• **Source excerpt**
---+---

Dataset Subsetting Based on Dataset, Numerical, String, or Regex Field

This Floe subsets an input dataset based on the specified field type chosen in the Subset Type parameter. It only does one type of subsetting at a time, based on the string subset type chosen.

  • If the string subset type is chosen, records whose values in the specified string`_`field that match the string`_`constant`_`value parameter will be emitted to the matched dataset.

  • If the regex subset type is chosen, records whose values in the specified regex_field that match the regular expression given in the regex parameter will be emitted to the matched dataset.

  • If the numerical subset type is chosen, records whose values in their specified numerical`_`field that satisfy the chosen numerical relationship numerical`_`constant_value parameter will be emitted to the matched dataset. Integer or float values can be used for the constant and field values.

  • IF the dataset subset type is chosen, this floe subsets the ‘input’ dataset based on whether its molecules exist in the ‘reference’ dataset. The molecule equivalence is determined by canonical SMILES matching. If this option is chosen, this floe has to generate and cache all SMILES representation of the molecules in the ‘reference’ dataset, therefore, this option is not suitable for handling a very large dataset.

Output ports:

  • Records that satisfy the given subset criteria will be sent to the matched dataset.

  • Records that does not match will be sent to the unmatched dataset if output of this data is chosen.

  • Records missing the field for subsetting will be sent to the missing dataset if output of this data is chosen.

Extra Required Parameters

  • SMILES Field (Field Type: String) : The name for the SMILES field.
    Default: SMILES
  • SMILES Type (string) : The type of the SMILES generated.

---+---

• **Input**

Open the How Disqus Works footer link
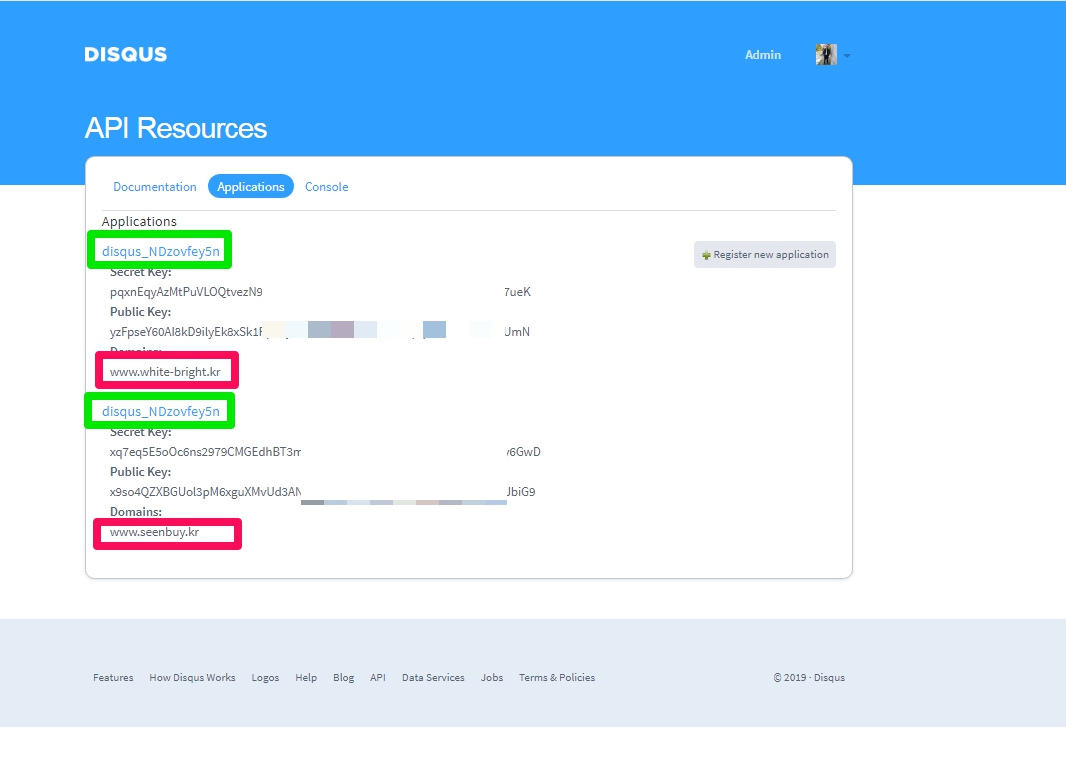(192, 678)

---+---

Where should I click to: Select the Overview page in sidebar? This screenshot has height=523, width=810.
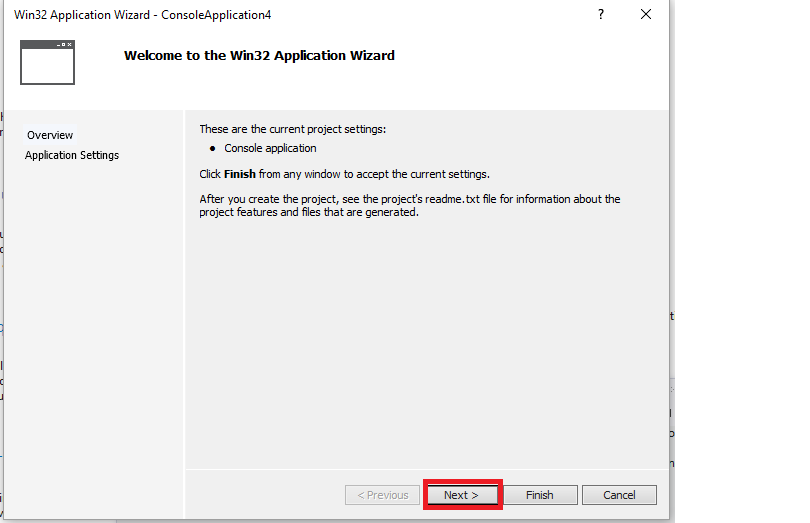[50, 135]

---+---

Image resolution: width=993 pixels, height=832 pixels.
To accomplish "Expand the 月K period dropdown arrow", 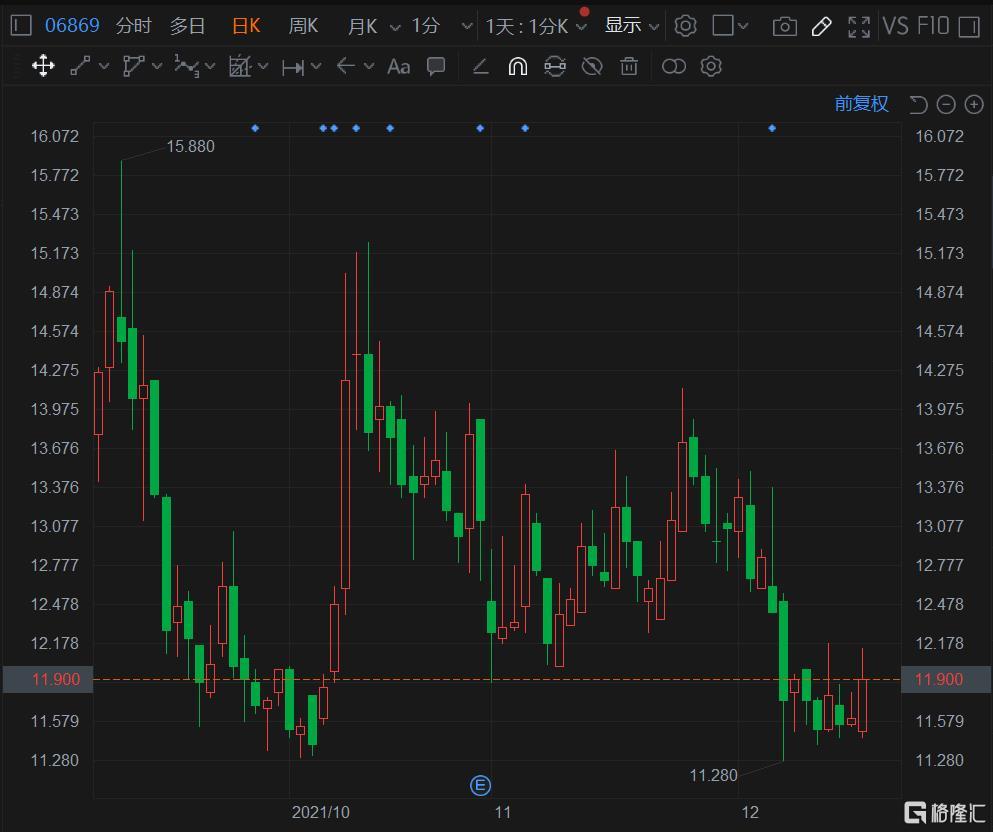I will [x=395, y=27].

---+---

• **Request A**
Collect every line of the listing that contains the string "height".
• **Request B**
Resume the subsetting text from its last line and keep writing it.
The subsetting text and the listing are unrelated material.

• **Expected output A**
Where should I click to: Select the Overview page in sidebar? This screenshot has height=523, width=810.
Image resolution: width=993 pixels, height=832 pixels.

• **Expected output B**
    Default: isomeric-canonical
    Choices: isomeric-canonical, non-isomeric-canonical, non-canonical
  • Subset Type (string) : This parameter controls what type of subsetting is performed on the input data
    Default: string
    Choices: string, regex, dataset, numerical
  • Output matched dataset (dataset_out) : Output dataset of successful calculations
    Default: matched
  • Input Identifier Field (Field Type: String) : The name for the string data field.
  • Reference Identifier Field (Field Type: String) : The name for the string data field in the reference records read from the ‘init’ port.
  • Write missing dataset (boolean) : If off, then the ‘missing’ dataset is not generated.
    Default: False
  • SMILES Field (Field Type: String) : The name for the SMILES field.
    Default: SMILES
  • SMILES Type (string) : The type of the SMILES generated.
    Default: isomeric-canonical
    Choices: isomeric-canonical, non-isomeric-canonical, non-canonical
  • Write unmatched dataset (boolean) : If off, then the ‘unmatched’ dataset is not generated.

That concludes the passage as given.